Entries for finding text and elements:
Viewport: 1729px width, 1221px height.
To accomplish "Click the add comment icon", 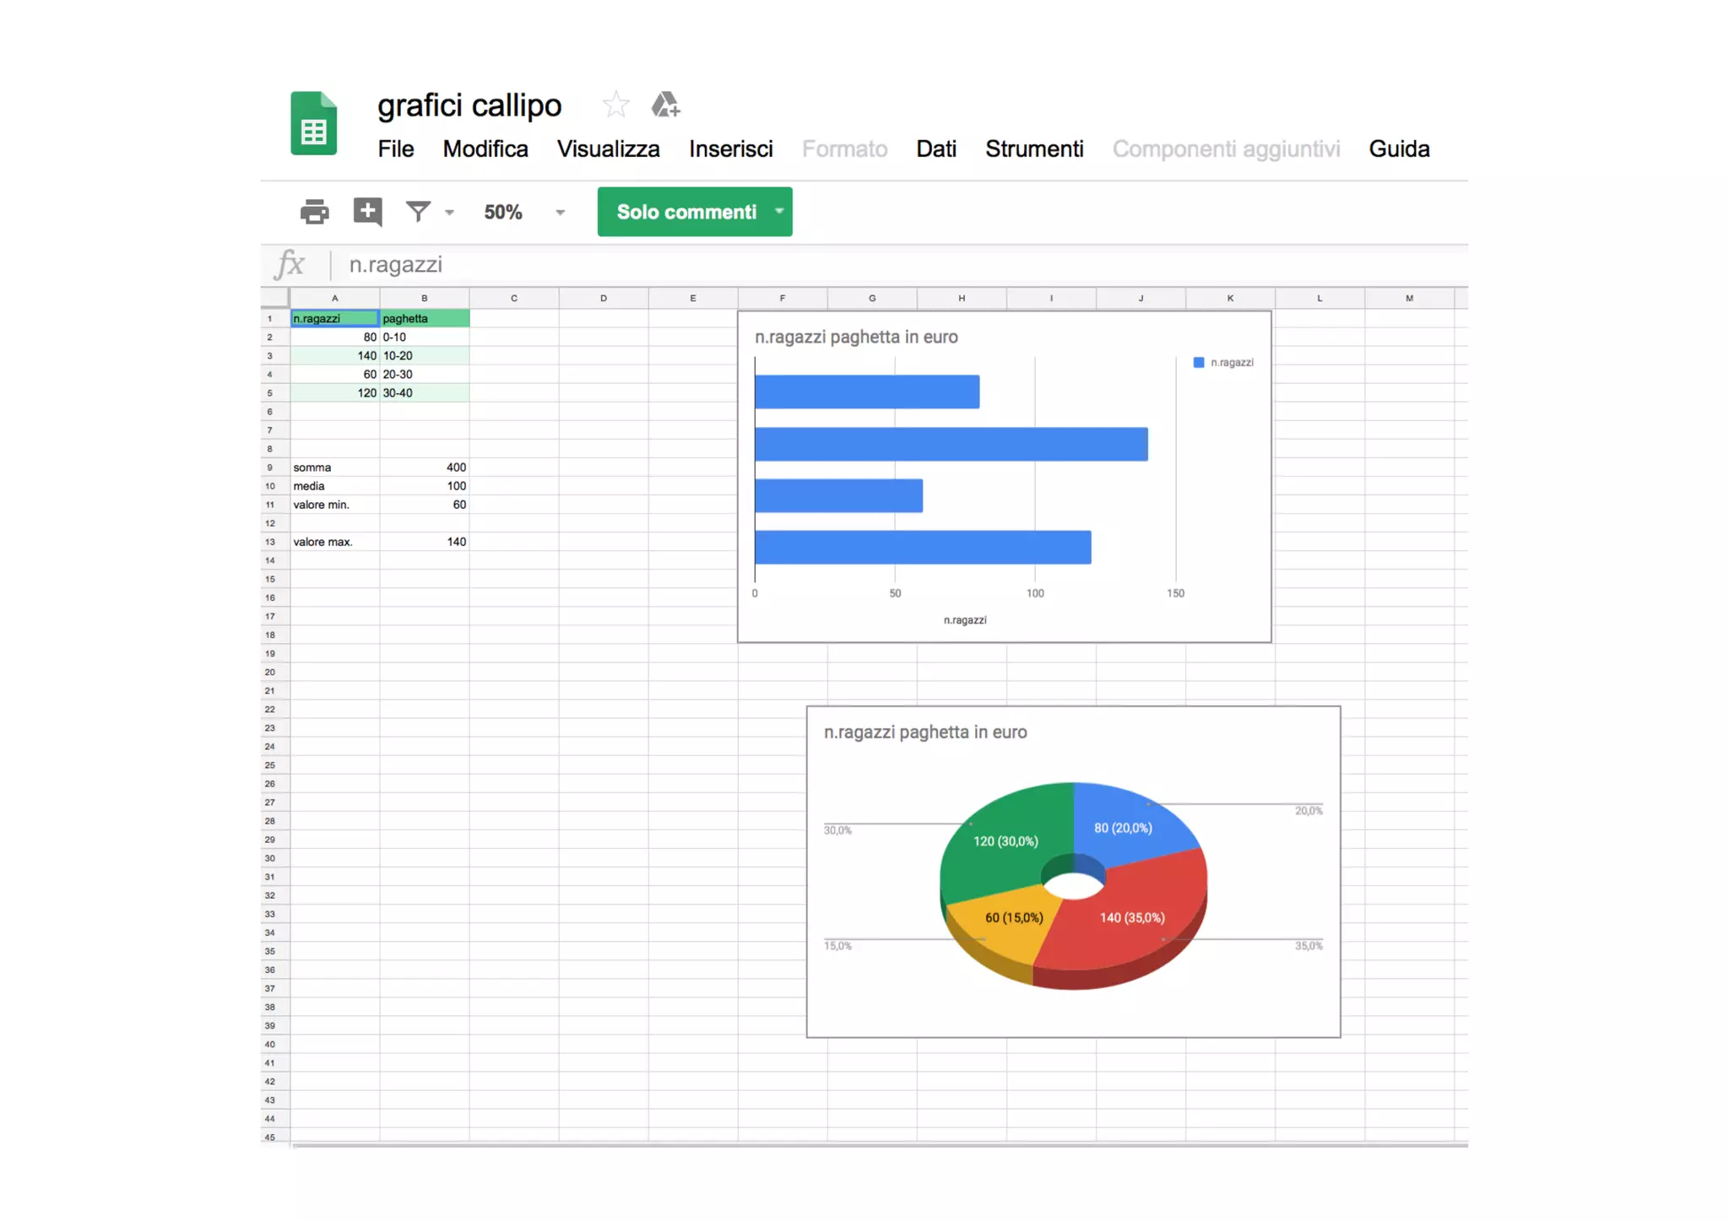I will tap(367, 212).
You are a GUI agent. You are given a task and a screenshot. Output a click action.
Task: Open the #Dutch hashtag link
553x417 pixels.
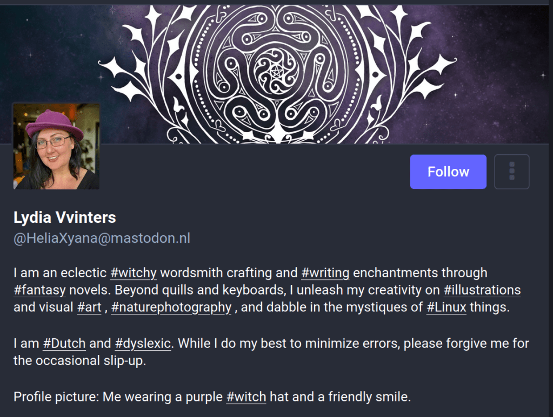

WHAT TO PRODUCE:
Pick out every line in the listing above that contains the word "Output" and copy those lines.

FINAL RESULT:
You are a GUI agent. You are given a task and a screenshot. Output a click action.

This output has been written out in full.